Party mom and her companion wound down the hill and onto our boat. Surely party mom was partied out.
Finally the British guys who had been with the Canadians yesterday wound their way down the hill. They looked the most hungover of all (they had drank two bottles of hard liquor on the boat the day before,) and went onto the other boat. Then they came onto our boat, avoided the girls, and went straight to the back.
We had totally lost. ALL of the idiots from yesterday’s boat were on our boat again. Even creepy old Donald Sutherland guy had slunk aboard somehow. I stayed optimistic. It was 9am. They were all hungover. The full coolers that everyone had brought the day before were emptied and gone. Today was going to be a good day.
The Canadians had gone to the back and bought their first round of beers from the boat staff. Ten AM! By noon everyone was well on their way to Spring Break Part 2, Party Mom included. By one o’clock, all of the scattered partiers had reassembled in power formation, all at the front of the boat, all 2 meters in front of us. We hadn’t just lost, we were set adrift on a river of loss, en route to Loserville.
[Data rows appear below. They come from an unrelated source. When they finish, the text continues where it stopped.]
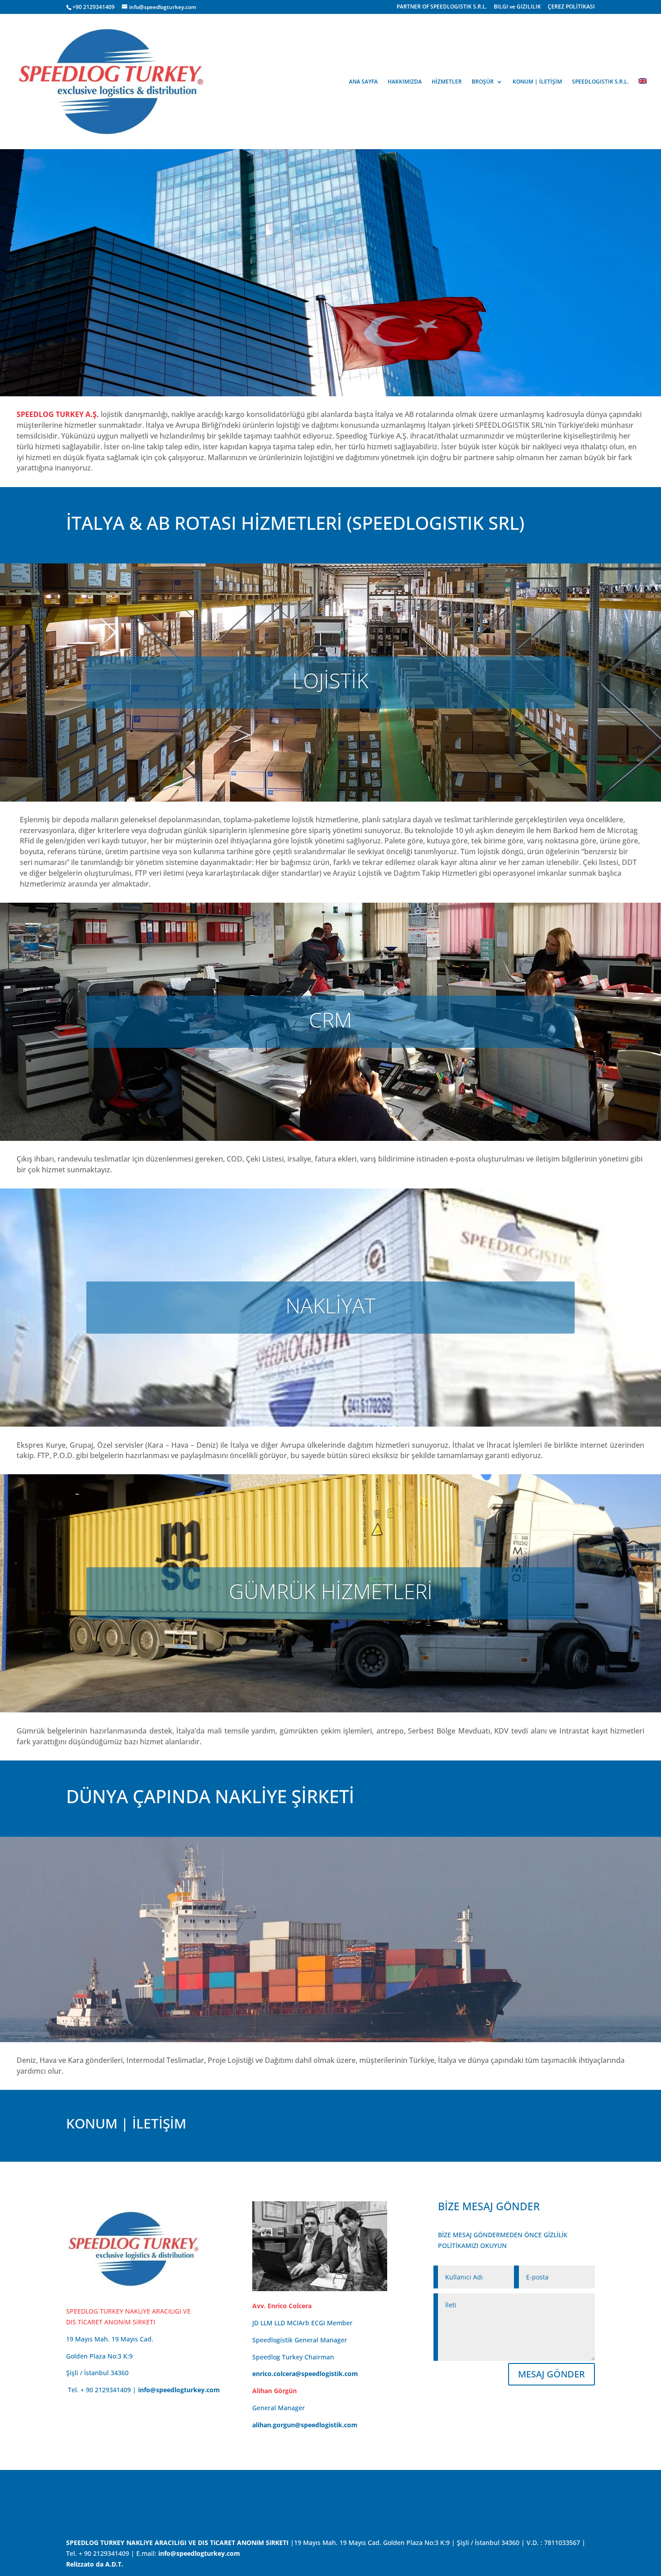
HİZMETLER (447, 82)
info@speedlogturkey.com (179, 2389)
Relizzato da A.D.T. (94, 2564)
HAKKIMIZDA (405, 82)
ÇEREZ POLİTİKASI (571, 7)
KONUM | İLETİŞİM (537, 82)
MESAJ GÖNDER (551, 2374)
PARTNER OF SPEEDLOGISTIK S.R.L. (442, 7)
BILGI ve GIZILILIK (517, 7)
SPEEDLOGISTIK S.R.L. (600, 82)
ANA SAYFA (363, 82)
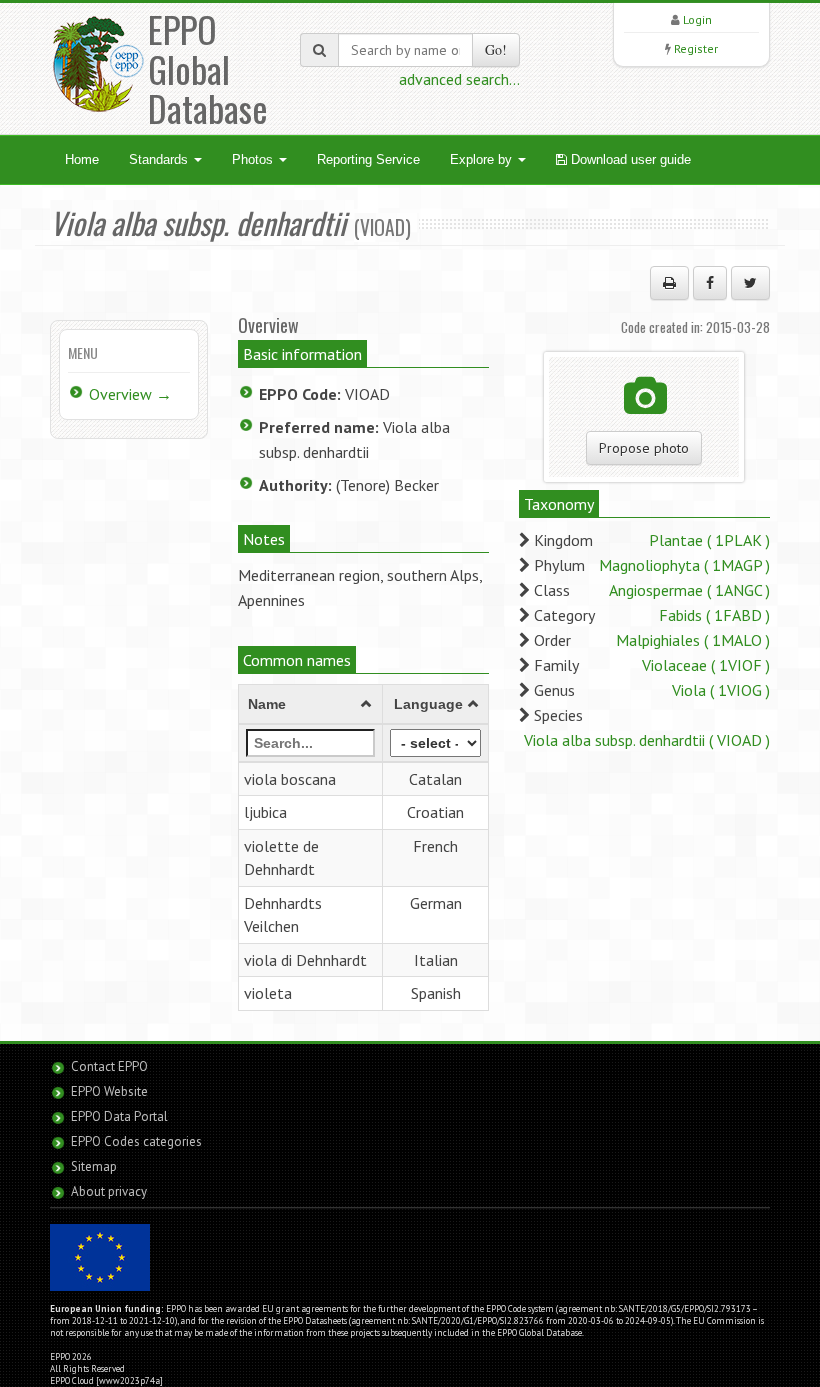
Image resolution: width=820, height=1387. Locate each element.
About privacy (109, 1191)
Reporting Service (368, 159)
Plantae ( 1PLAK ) (709, 540)
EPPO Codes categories (136, 1141)
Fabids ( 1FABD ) (714, 615)
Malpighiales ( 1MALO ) (693, 640)
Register (696, 48)
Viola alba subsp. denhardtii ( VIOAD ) (647, 740)
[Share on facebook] (710, 283)
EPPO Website (109, 1091)
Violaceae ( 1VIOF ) (706, 665)
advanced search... (459, 79)
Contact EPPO (109, 1066)
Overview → (130, 394)
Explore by (483, 159)
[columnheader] (310, 704)
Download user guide (629, 159)
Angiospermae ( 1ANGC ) (689, 590)
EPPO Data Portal (119, 1116)
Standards (160, 159)
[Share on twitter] (750, 283)
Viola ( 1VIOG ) (721, 690)
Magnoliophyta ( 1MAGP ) (684, 565)
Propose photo (644, 448)
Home (82, 159)
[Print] (669, 283)
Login (697, 19)
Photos (254, 159)
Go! (496, 49)
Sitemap (94, 1166)
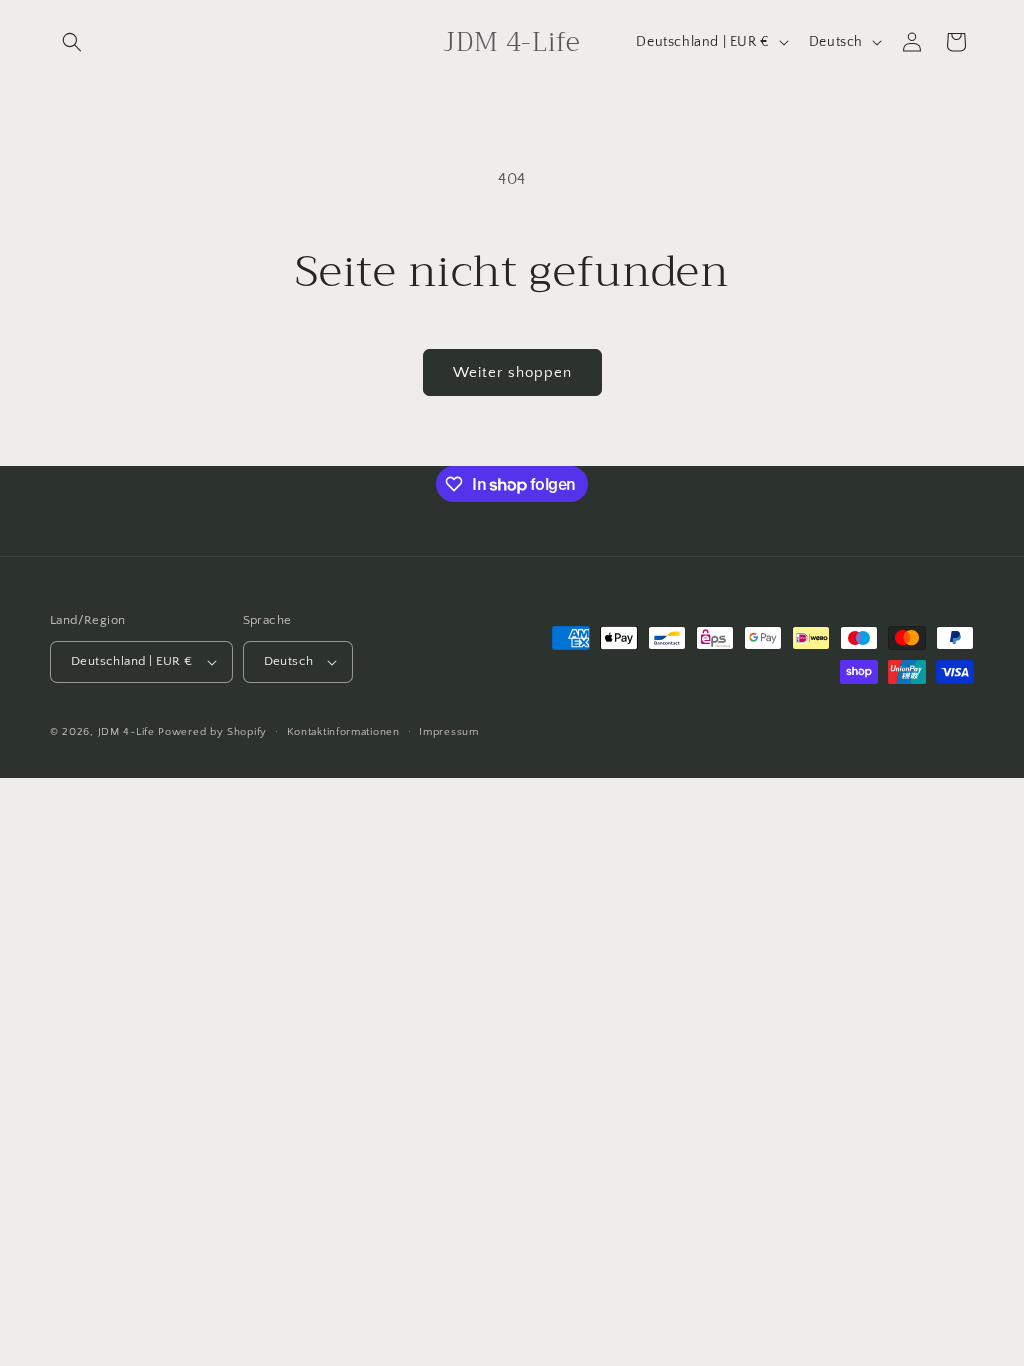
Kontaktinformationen (343, 732)
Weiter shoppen (512, 372)
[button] (72, 42)
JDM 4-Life (126, 732)
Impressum (448, 732)
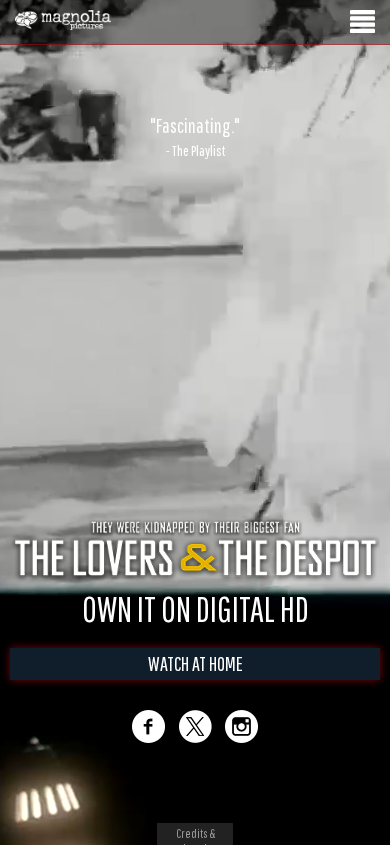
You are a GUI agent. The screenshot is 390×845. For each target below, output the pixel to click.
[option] (195, 137)
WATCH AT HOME (195, 663)
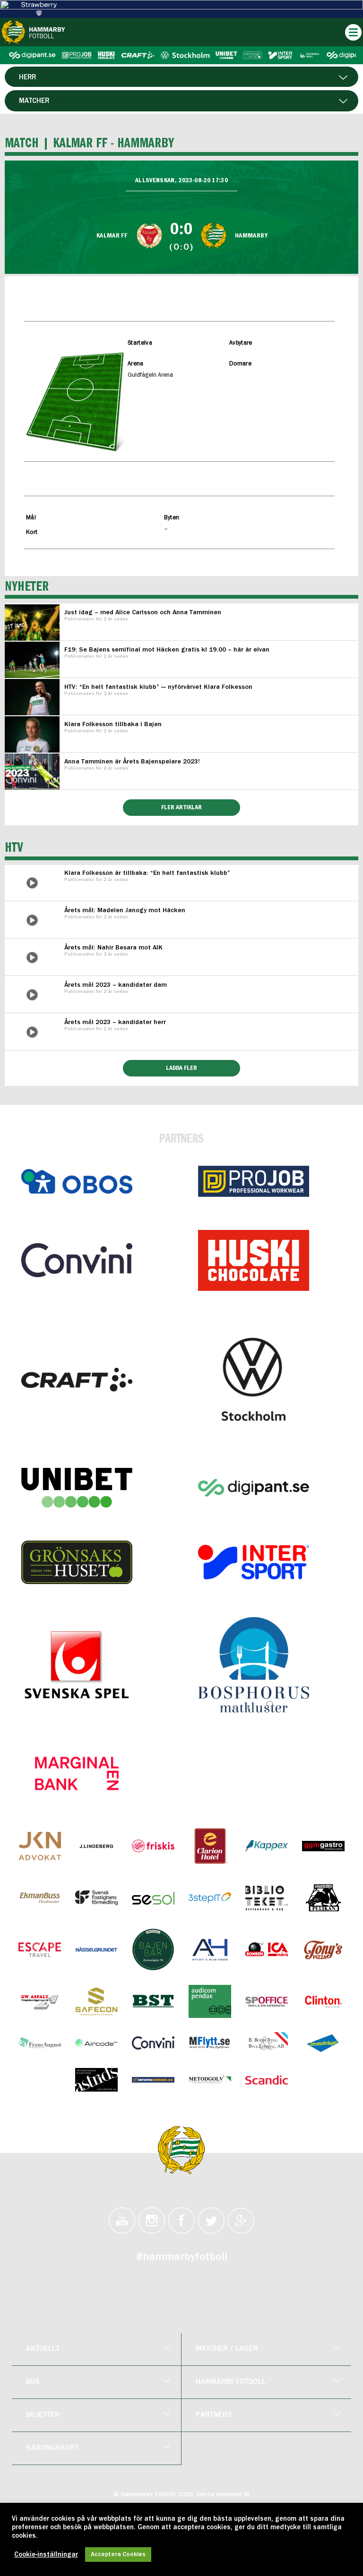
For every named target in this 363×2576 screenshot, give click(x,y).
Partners (214, 2415)
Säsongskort (52, 2448)
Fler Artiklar (181, 807)
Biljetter (43, 2415)
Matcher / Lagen (227, 2349)
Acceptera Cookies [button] (118, 2554)
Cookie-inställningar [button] (46, 2554)
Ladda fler (181, 1068)
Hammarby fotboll (231, 2382)
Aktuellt (43, 2349)
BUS (33, 2382)
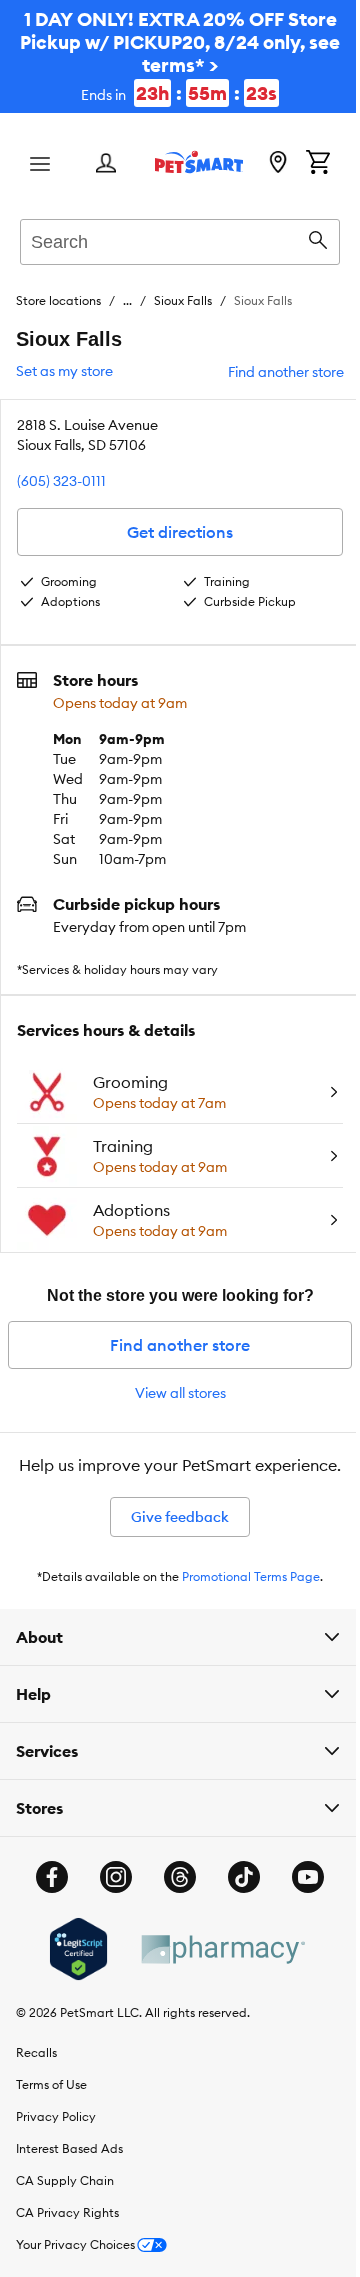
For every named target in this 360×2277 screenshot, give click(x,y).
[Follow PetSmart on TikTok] (237, 1893)
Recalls (36, 2068)
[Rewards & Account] (106, 164)
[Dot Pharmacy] (214, 1965)
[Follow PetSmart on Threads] (173, 1893)
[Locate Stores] (278, 164)
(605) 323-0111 (61, 481)
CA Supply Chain (65, 2196)
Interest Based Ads (69, 2164)
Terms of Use (51, 2100)
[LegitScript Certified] (70, 1965)
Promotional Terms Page (251, 1576)
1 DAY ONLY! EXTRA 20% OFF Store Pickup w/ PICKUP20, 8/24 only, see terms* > (180, 56)
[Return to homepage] (199, 162)
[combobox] (180, 239)
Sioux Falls (183, 300)
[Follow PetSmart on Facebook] (45, 1893)
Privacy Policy (56, 2132)
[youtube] (301, 1893)
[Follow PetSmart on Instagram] (109, 1893)
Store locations (58, 300)
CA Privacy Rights (67, 2228)
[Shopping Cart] (318, 164)
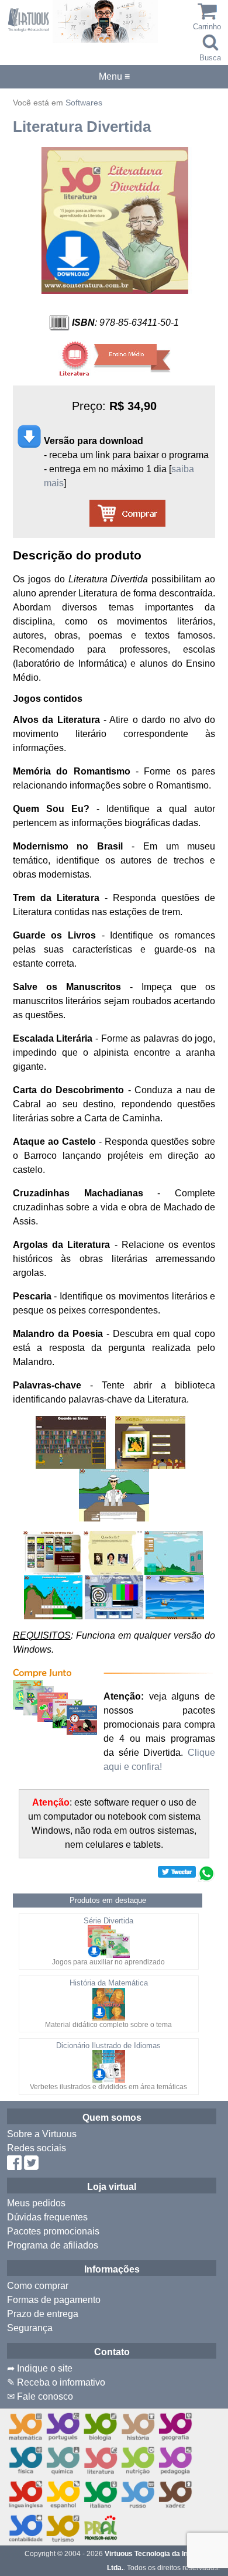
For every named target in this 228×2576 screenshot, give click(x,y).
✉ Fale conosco (40, 2396)
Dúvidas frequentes (47, 2217)
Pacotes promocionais (53, 2231)
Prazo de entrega (42, 2314)
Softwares (83, 102)
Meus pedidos (36, 2203)
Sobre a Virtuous (42, 2134)
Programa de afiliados (52, 2245)
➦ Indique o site (39, 2368)
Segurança (30, 2328)
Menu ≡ (114, 76)
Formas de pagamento (54, 2300)
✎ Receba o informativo (56, 2382)
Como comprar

Two of the Canadian Superstars were girls named Annie and Willow. Annie was a ‘CSR’ (A customer service rep – a waitress) from Vancouver, and Willow was a freshly-single late starter who was tied down in a relationship since she was 19 and now she was 29, also from Vancouver. (“My ex is totally hot, I would totally do him anytime anywhere except it would mess with his head.”) She’d been tied down for her entire twenties, and now had a lot of catching up to do. How do I know so many things (and more) about them? Because they were telegraphing all of their personal information over the boat for two days and I had nowhere else to run.
You know what else Willow was telegraphing all over the boat that day? Her disgusting pimply ass. Maria, considerate as she is, even told her “your dress! Your butt is hanging out of your [too short] dress!” To which her friend Annie shrugged and says “that’s what she does.”
That’s what she does. Hey your pimply ass and unwashed, brown bathing suit are on display for the whole disgusted boat to see. But that’s just what she does.
What more can I say about it that I haven’t yet explained in unnecessary detail? Nothing. I suspect that the two friends who so heavily recommended this boat ride to me had taken it in the off-season when there are less tourists. I really had enjoyed the ride for the few minutes that I could depart myself from Spring Break Boat Party ’12, but I could not recommend it to anyone who might end up in the same predicament. If you ever do take the slow boat to Luang Prabang, try to avoid these types of tourists if at all possible. Your trip will be much more relaxing and enjoyable.
We arrived in Luang Prabang that evening just before sunset, and I was so thoroughly delighted to be there. It could be nothing short of my own personal Shangri-La after getting off that boat and away from everyone. I was soon to find out that two long days of nonsense were about to pay off beautifully.